AW: Whitespace preservation mode

Hi Taki, all,

I tried to take a look at the issue again and modified some of the prose in the editor draft [1].

> On the other hand, for structural whitespaces, an encoding process in strict
> mode does not need to fail simply because it did not find CH event that would
> have allowed it to encode structural whitespaces. We should let it continue to
> process. We just need to make sure to encode structural whitespaces when CH
> events are available.

The updates do not require anymore to fail because the process did not find a CH event.
Moreover, it states that according to the rules it SHOULD preserve as many whitespaces as possible.
Also, it notes that in certain cases preserving all whitespaces is not possible.

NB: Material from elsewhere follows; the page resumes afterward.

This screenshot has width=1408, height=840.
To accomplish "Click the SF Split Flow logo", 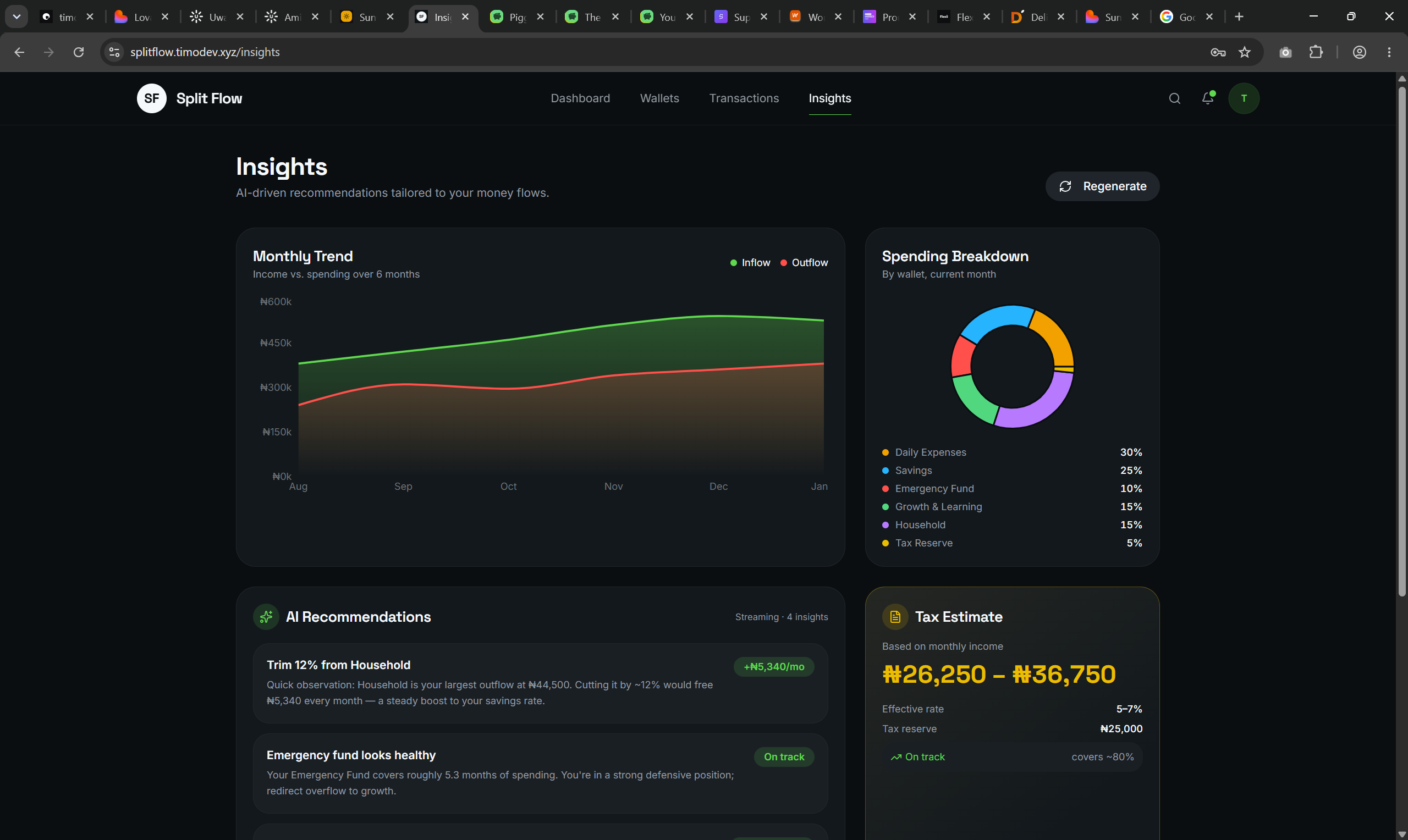I will pyautogui.click(x=189, y=98).
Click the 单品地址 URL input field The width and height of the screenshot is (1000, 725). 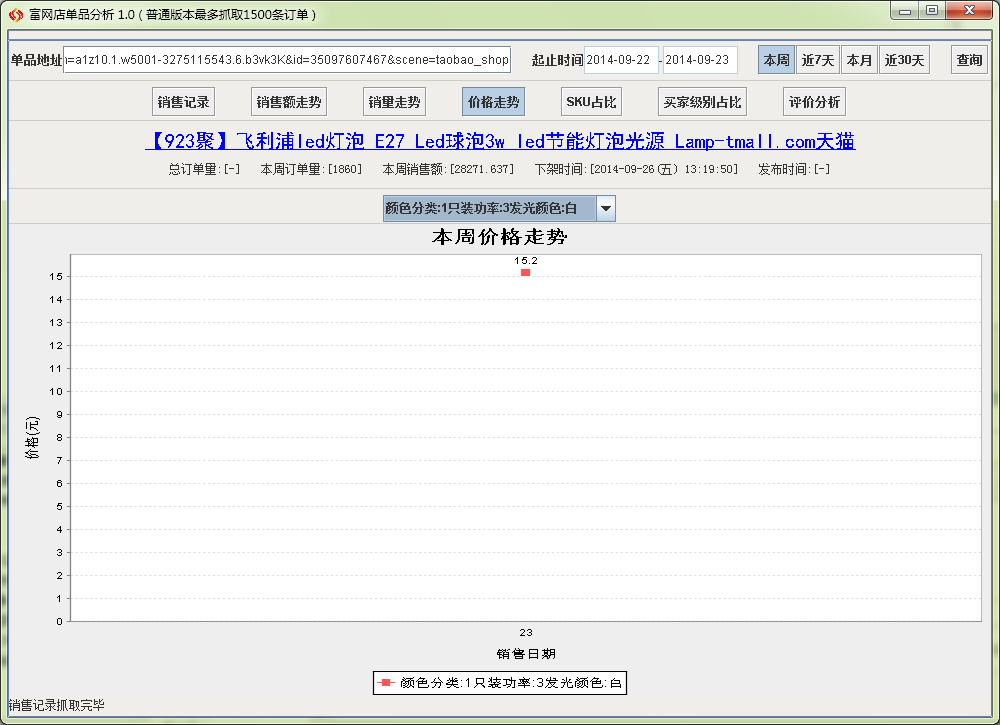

I hope that resolves the issue also for "for structural whitespaces".

An alternative for "Complex Whitespace Data in mixed content" I see is to add a rule like this.

"When the grammar in effect is a schema-informed grammar and the content model is with mixed content (we would need to define how mixed content w.r.t. to the EXI grammars is detected) all whitespaces MUST be preserved."

That said, I think this is over complicated and I would rather not like to see that.

Thanks,

-- Daniel

[1] https://www.w3.org/XML/EXI/docs/canonical/canonical-exi.html#whitespaceHandling



________________________________
Von: Takuki Kamiya [tkamiya@us.fujitsu.com]
Gesendet: Montag, 7. März 2016 22:24
An: Peintner, Daniel (ext); public-exi@w3.org
Betreff: RE: Whitespace preservation mode

Hi Daniel,

I think we'd better approach this issue more consistently both for cases
of structural whitespaces and simple data whitespaces.

We can think of xml:space="preserve" as a desire to keep as much whitespaces
as it is possible.

For simple data whitespaces, I think your proposed approach works well enough.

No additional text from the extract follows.